The registration table has a "reg_status" column to say if they are
confirmed or on the wait_list. So when showing the above I'd also
like to see how many students are confirmed and on the wait_list.

DROP VIEW cl;
CREATE VIEW cl (id, class_time, instructor,
confirmed_cnt, wait_list_cnt)
AS
SELECT DISTINCT ON(class.id)
class.id, class.class_time, person.first_name,
sum (CASE WHEN registration.reg_status = 1 THEN 1 ELSE 0 END) as confirmed_cnt,
sum (CASE WHEN registration.reg_status = 2 THEN 1 ELSE 0 END) as wait_list_cnt,

FROM class, instructors, person, registration
WHERE instructors.person = person.id
AND class.id = instructors.class
AND class.id = registration.class

GROUP BY class.id, class.class_time, person.first_name;

PostgreSQL requires the GROUP BY. But, I'm not clear how the GROUP BY
might change the results between the two views above.
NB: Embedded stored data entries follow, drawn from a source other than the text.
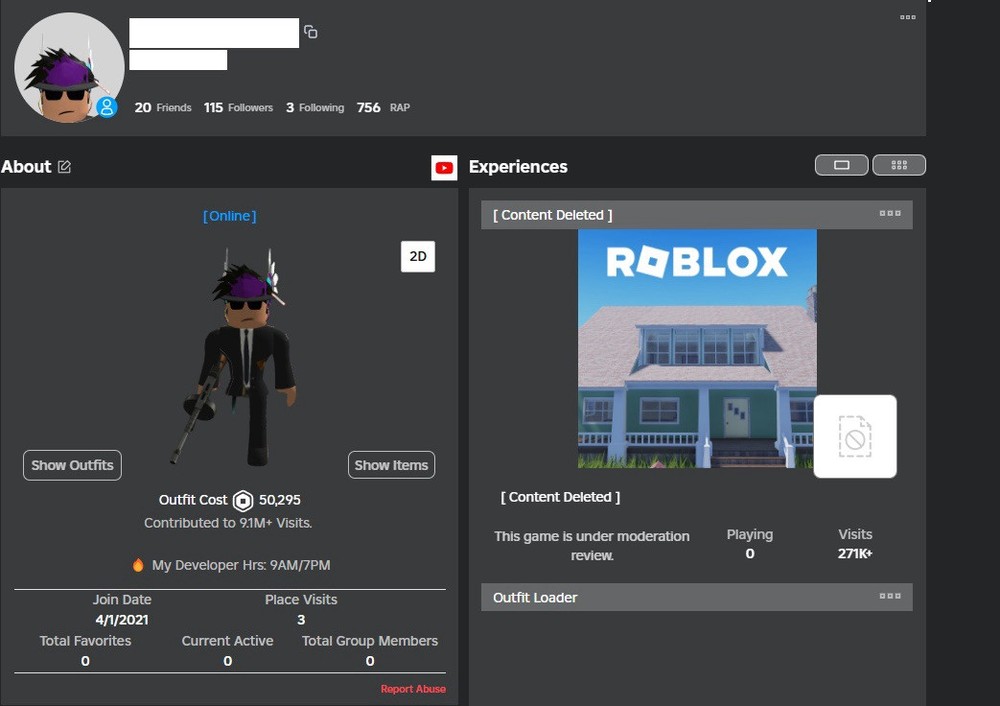
Task: Switch Experiences to grid layout view
Action: [x=898, y=164]
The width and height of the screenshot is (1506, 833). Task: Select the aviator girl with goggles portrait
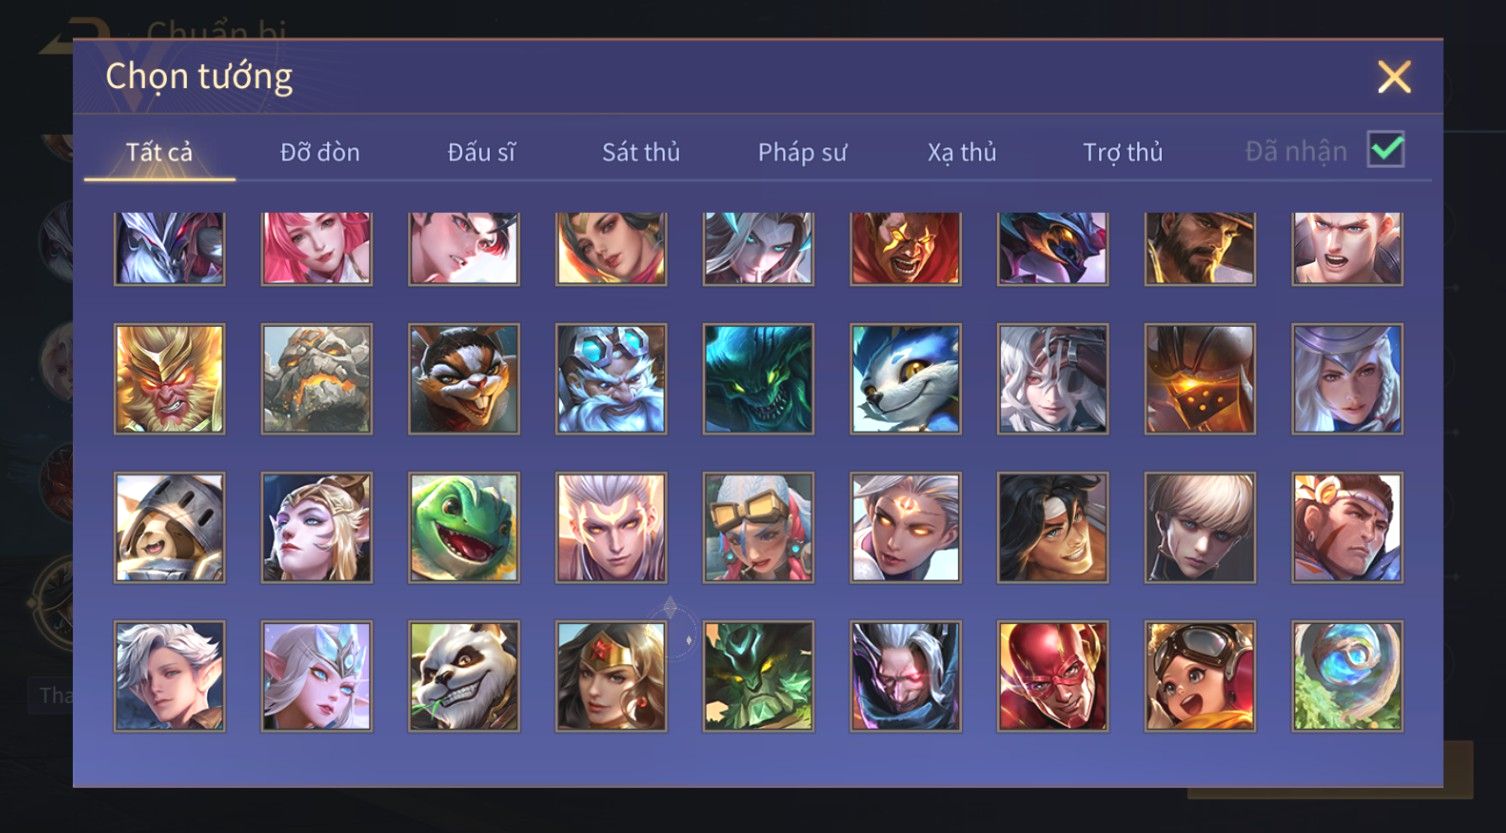click(x=1200, y=676)
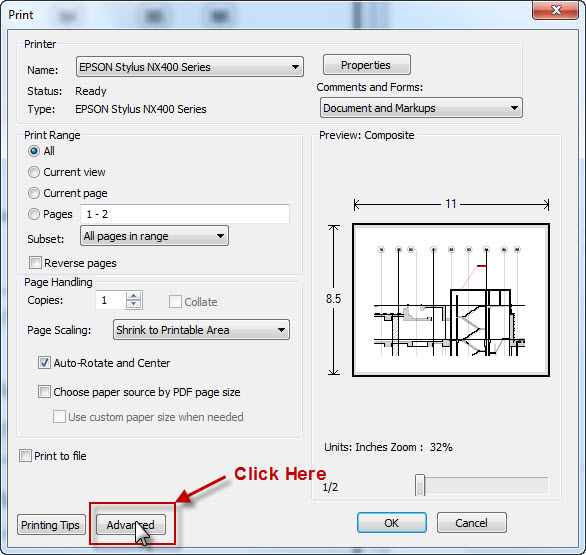This screenshot has height=555, width=586.
Task: Enable the Reverse pages checkbox
Action: point(36,262)
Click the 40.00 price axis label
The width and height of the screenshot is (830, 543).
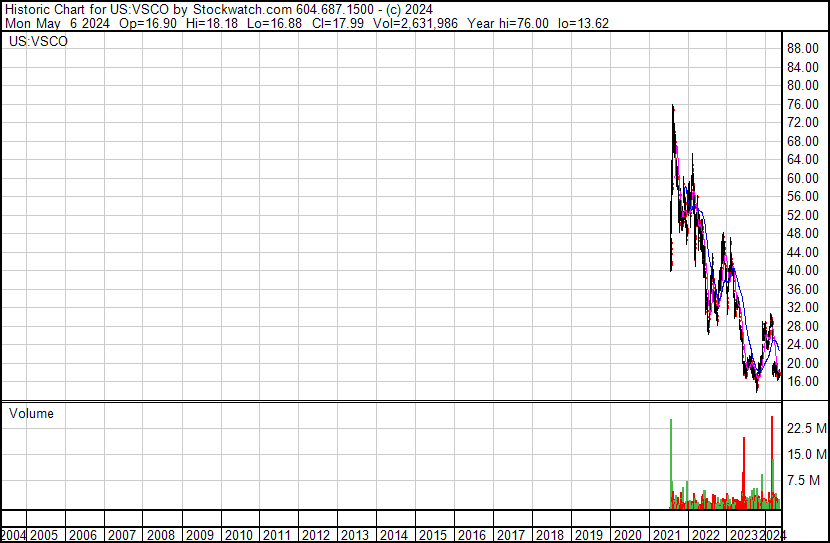[x=803, y=270]
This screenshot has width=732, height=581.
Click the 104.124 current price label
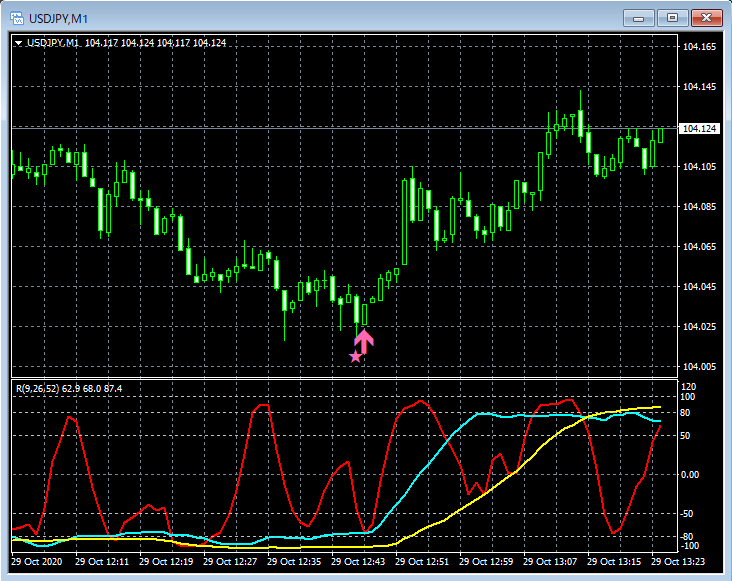click(x=699, y=128)
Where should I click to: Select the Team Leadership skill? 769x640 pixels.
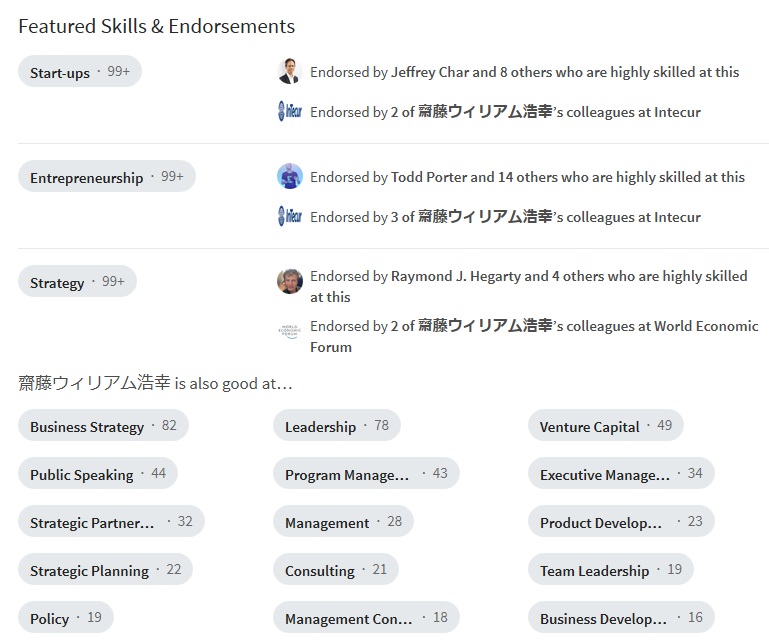coord(611,570)
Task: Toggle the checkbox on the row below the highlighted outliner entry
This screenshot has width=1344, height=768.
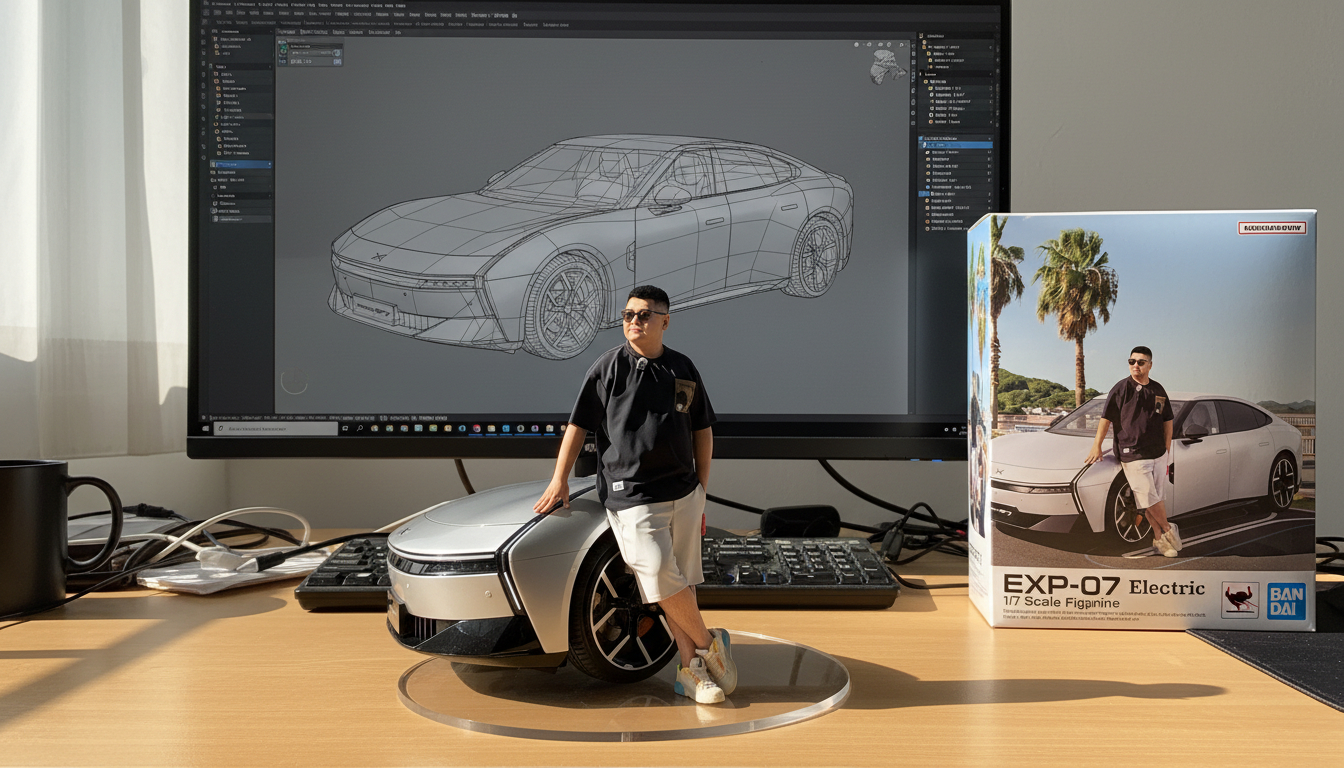Action: point(989,152)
http://www.postgresql.org/docs/8.0/static/sql-select.html#SQL-GROUPBY

says:

When GROUP BY is present, it is not valid for the SELECT list
expressions to refer to ungrouped columns except within aggregate
functions, since there would be more than one possible value to
return for an ungrouped column.

Frankly, I cannot see how it might change results of a select between
the two views. Am I missing something?

OK, distinct on suffers from this problem. Given the following simple
dataset:

mytable:
a | b
------
1 | 0
1 | 1

select distinct on (a) a,b from mytable;

One can see how the possible results are:

1,0 and 1,1, right? All depending on the order in which they are
fetched.

The same would be true if you could do a group by on a and select b:

select a,b from mytable group by a;

Right?

Now, if it's impossible for your dataset to return such sets, due to the
way it's built, it is likely not fully normalized. I.e. you have data
like this:

classid | instructorname | moreinfo...
--------------------------------------
1 | 'John Smith' | 'information'
1 | 'John Smith' | 'even more information'

and so on. Or your join is creating such a data set.